Collected data entries:
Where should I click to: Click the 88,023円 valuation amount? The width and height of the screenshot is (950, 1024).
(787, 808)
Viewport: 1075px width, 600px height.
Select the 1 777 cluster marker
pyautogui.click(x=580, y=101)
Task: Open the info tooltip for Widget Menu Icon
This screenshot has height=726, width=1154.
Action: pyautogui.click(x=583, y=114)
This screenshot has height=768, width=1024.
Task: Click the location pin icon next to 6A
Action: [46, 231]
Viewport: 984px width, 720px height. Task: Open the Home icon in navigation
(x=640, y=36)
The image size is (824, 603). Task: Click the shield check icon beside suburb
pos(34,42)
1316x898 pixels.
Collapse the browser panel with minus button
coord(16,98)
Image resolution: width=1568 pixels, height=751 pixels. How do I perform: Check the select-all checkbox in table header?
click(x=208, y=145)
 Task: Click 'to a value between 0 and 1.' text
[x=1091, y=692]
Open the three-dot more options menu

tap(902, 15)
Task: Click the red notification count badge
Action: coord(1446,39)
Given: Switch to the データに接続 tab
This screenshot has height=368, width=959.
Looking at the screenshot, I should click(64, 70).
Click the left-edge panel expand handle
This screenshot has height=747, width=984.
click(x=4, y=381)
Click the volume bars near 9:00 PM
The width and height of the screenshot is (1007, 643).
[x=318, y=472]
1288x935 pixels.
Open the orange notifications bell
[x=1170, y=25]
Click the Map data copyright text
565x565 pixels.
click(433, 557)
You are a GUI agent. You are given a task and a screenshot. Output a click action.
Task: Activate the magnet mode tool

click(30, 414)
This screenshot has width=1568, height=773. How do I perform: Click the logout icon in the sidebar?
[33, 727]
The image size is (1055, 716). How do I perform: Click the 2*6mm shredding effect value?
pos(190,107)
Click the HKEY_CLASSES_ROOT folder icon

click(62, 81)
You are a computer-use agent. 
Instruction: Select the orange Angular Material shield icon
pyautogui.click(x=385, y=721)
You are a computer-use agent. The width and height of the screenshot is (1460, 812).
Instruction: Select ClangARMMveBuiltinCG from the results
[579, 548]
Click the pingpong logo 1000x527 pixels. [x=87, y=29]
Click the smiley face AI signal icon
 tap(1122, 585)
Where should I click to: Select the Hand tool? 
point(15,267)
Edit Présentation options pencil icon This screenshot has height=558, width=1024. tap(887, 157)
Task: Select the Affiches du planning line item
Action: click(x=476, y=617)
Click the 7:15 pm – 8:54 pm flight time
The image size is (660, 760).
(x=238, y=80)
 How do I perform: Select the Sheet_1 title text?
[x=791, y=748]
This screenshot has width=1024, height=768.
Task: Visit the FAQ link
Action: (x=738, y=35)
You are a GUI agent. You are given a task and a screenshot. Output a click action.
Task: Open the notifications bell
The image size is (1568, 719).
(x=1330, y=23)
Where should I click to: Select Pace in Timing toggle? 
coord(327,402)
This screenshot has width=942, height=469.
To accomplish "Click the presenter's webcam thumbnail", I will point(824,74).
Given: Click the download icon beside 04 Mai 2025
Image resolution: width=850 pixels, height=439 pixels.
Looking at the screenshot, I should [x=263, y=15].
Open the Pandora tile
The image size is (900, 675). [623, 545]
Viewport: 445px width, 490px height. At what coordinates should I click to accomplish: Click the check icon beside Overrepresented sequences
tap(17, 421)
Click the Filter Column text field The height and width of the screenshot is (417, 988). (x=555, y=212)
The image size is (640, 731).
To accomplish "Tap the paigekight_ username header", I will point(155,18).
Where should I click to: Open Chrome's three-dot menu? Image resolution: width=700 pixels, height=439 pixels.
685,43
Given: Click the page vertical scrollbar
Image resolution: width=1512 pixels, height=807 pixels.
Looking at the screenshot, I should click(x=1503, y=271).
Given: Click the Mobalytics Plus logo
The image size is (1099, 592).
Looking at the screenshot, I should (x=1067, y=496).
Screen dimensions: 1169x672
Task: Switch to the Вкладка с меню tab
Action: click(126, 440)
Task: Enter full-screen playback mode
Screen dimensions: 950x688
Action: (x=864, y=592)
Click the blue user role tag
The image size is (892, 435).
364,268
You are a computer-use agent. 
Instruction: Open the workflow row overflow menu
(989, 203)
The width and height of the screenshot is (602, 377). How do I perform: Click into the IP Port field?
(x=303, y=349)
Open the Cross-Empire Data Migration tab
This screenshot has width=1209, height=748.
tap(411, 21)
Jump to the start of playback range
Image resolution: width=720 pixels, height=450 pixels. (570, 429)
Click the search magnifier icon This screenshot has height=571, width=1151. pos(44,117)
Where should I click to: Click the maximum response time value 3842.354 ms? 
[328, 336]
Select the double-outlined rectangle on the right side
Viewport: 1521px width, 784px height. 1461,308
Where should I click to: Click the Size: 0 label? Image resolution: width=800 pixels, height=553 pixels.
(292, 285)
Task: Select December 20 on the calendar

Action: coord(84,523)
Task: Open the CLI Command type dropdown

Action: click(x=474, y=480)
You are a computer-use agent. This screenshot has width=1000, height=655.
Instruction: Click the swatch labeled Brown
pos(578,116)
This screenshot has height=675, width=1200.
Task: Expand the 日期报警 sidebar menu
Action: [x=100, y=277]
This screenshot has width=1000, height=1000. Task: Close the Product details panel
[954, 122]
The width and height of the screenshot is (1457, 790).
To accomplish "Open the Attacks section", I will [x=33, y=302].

WHAT THE EXERCISE ASKS
Search the records above for "computer" and copy every line that has it.

RESULT
You are a computer-use agent. 
You are a computer-use agent. The width and height of the screenshot is (1460, 812).
You are a computer-use agent. 
You are a computer-use agent. This screenshot has width=1000, height=655.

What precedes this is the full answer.